El lisboeta paga, arriesga su vida en el tráfico caótico y recibe tres estrellas por cerrar la puerta con demasiada fuerza. Algunas de las críticas que antes hacíamos a los taxistas hoy parecen casi injustas.
Lo que une a todos estos ejemplos es simple: una ciudad a la deriva entre el laissez-faire y la cosmética política. Lisboa se ha convertido en un laboratorio de improvisación: alcaldes que toman decisiones precipitadas, con medidas que parecen improvisadas, carentes de una visión holística. Se habla de propaganda, pero no se resuelve el problema de la movilidad. Se juega con simulacros de terremotos, pero no se refuerza la infraestructura. Se tolera la jungla de tuk-tuks, TVDE e incluso cruceros porque generan empleo y generan impuestos, pero se hace la vista gorda ante la desregulación, la inseguridad y la explotación.
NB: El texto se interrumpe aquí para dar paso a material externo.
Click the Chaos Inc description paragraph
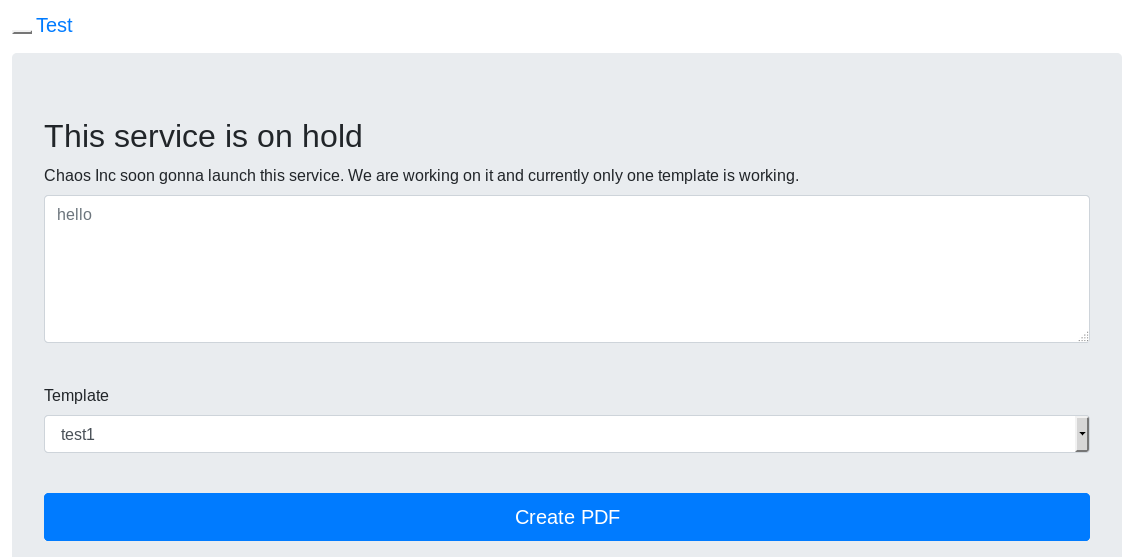 421,176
Hay puestos de artesanía y souvenirs de mal gusto por todas partes, al igual que puestos de comida callejera y carpas repartidas por cada plaza. En Belém, los lunes, es un desastre de plástico y basura que vuela al río. Me encanta la comida callejera, y puede ser divertida desde el punto de vista culinario, pero debe tener su propia esencia, como los puestos navideños o los mercados de temporada. No puede estar ahí todo el año, arruinando el carácter de la Plaza Rossio o la Praça da Figueira.
Y aquí es donde el problema adquiere su verdadera dimensión política. El patrón es siempre el mismo: medidas reactivas, palabras dulces, incapacidad para enfrentarse a los grupos de presión del turismo y las empresas, y falta de valentía para imponer normas claras. Lisboa se gobierna como si fuera una startup y un refugio exclusivo para nómadas digitales e inversores: muchas ideas, poca ejecución y aún menos rendición de cuentas.
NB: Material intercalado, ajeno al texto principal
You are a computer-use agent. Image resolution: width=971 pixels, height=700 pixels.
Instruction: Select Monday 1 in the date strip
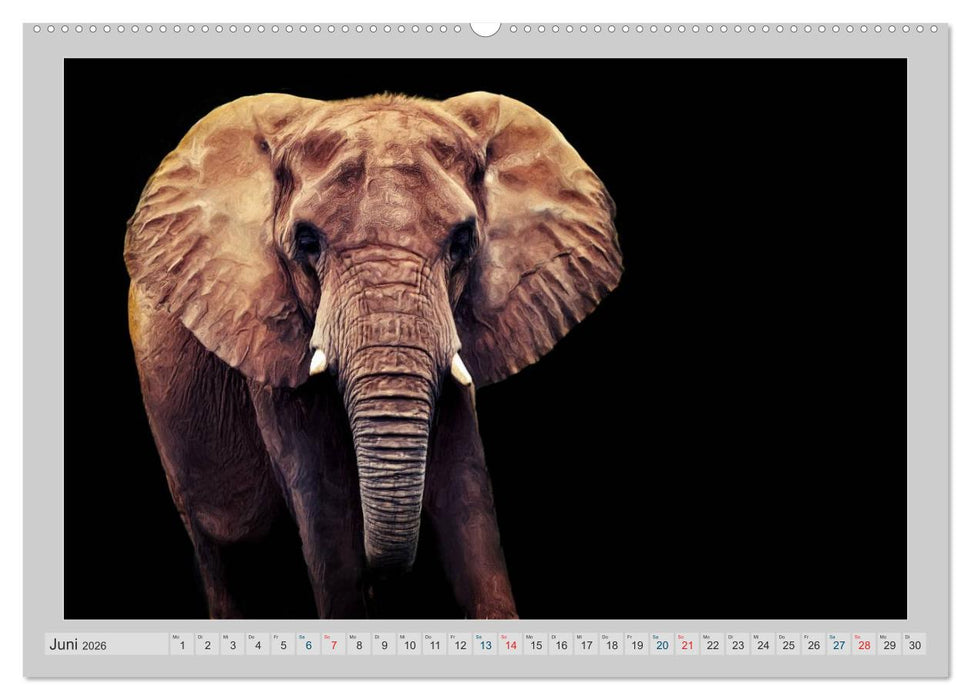tap(182, 645)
En medio de todo esto, quienes sufren son los lisboetas, o mejor dicho, los antiguos lisboetas, expulsados de la ciudad porque vivir en Lisboa ahora es demasiado caro o simplemente inaccesible, ya sean jóvenes o mayores. Estamos perdiendo nuestra identidad, nuestra singularidad y nuestra singularidad. Éramos una pequeña capital europea, con todo lo que tenían las grandes, pero con un toque más humano. Ahora, nos quedan barrios sin personalidad, calles congestionadas, monumentos ocultos por vallas publicitarias, transporte público y carreteras en mal estado o descuidadas. Basta con observar el lamentable estado del pavimento en la Rua Ferreira Borges, la Avenida Infante Santo o la calle entre Largo de São Roque y São Pedro de Alcântara (en realidad se llama Rua de São Pedro de Alcântara), cerca del desafortunado Elevador da Glória.
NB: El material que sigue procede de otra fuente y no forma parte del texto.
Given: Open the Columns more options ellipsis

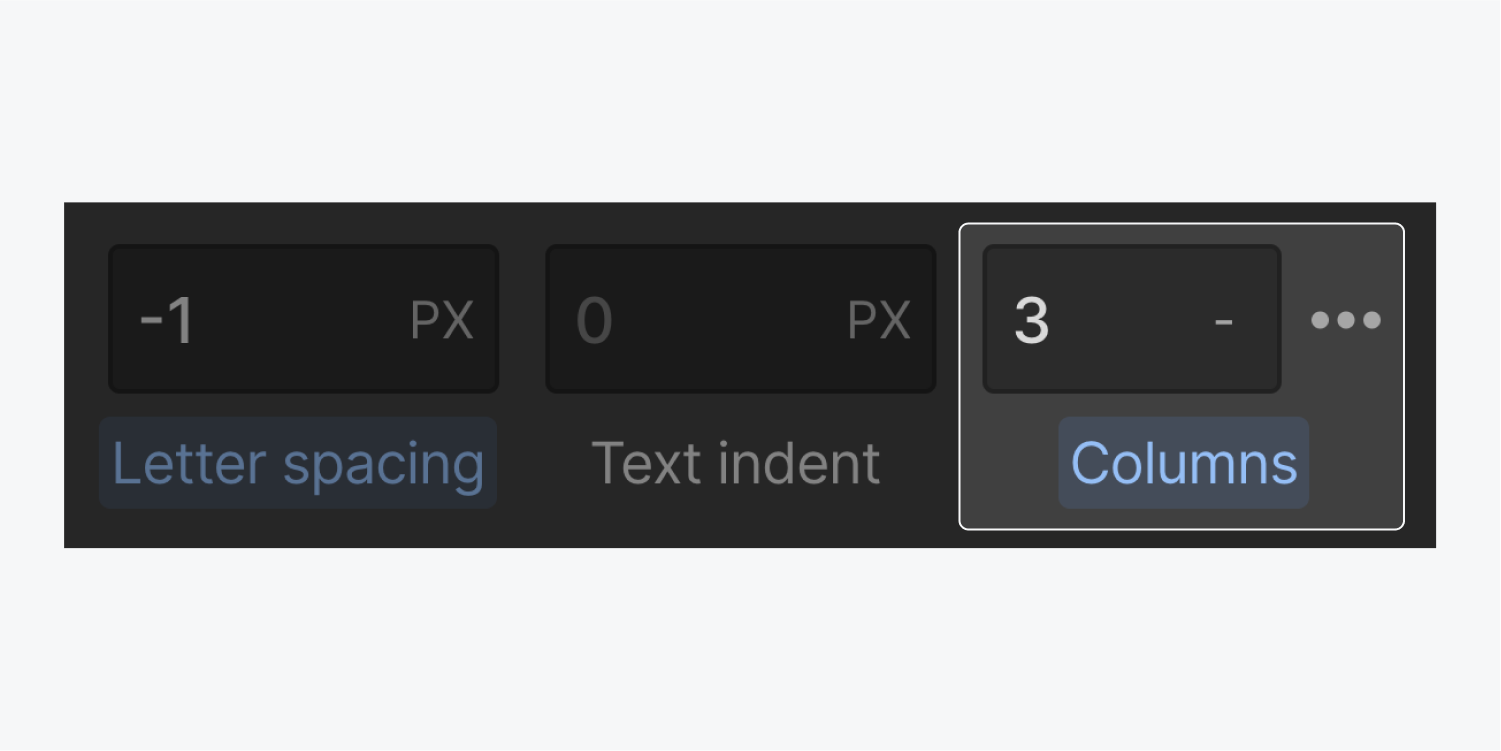Looking at the screenshot, I should point(1346,320).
Nos tratan como extras en un escenario para turistas e inversores. Pero Lisboa no es solo un destino, una marca o una experiencia. Es una ciudad con historia, memoria y gente. Y merece ser gobernada con algo más que maquillaje. Requiere planificación, valentía y respeto. De lo contrario, continuaremos en este ciclo de improvisación constante, hasta que la siguiente sorpresa —literal o metafórica— nos recuerde, una vez más, que el futuro no se construye sobre arena.